A biography is deceptively simple? Start at A and go to Z. But that’s not much fun. Rarely are they compelling now. They have to start at G and then go back to A. But then you sort of groan when they go back to A. “Oh no, I have to go through grade school with this person?” Maybe memoirs are just the “good parts” of a biography. This is all we really wanted. It doesn’t take you A-Z. It’s maybe H to M.
I was in a coffee shop the other day and it’s near The Opryland Hotel. It’s in that strip mall world lost between the late 90’s and now. Forgotten but kept alive by tourists that never make it to lower broad or east nashville. They have a map on the wall and ask you to pin where you are from on it. At this point this game is so cloying and over done but I’m always game when someone earnestly suggests something. The lady said, “Just put the pin wherever you consider home.”
Well, shit. I don’t know.
That’s memoirs come from. I start telling the lady, “Well, I was born in Georgia but I don’t claim that at all. I grew up around Knoxville, but it’s not home. Nashville, I sort of despise Nashville but I’ve been here forever. I’m sorry, I didn’t mean to get all existential on you.” She got the look on her face that introverts get when they are going to shut down.
Why did Michelle Zauner’s mom die in her 50’s?
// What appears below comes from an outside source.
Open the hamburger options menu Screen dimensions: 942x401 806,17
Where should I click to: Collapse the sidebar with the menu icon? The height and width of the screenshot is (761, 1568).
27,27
Why didn't Dave Grohl go home when his band SCREAM imploded in LA? He just hung out for a month! You have to read it.
How did I get here?
I was in Fort Pierce standing outside the Kilmer library on a burn hot evening. Fishermen and women. Throwing lines. Homeless men laughing. Someone yelling in Spanish. And someone yelling in French. And way off I could hear a fiddler busking in front of the shrimp bar. They cast and reel. Nothing. Then a small fish. And damn it’s hot and cigarettes and Fanta are on the rock wall. I go back into the library where the wife and kids are looking around and the AC is like another planet. Like I passed through an air lock from space to the space station in a movie. I picked up Bret Easton Ellis' The Shards off the new and notable shelf and sat in a library chair. Padded fabric and wood. Not lovely, not anything. A few pages in and I dig the way it reads but it’s too long and I’ve got to leave soon.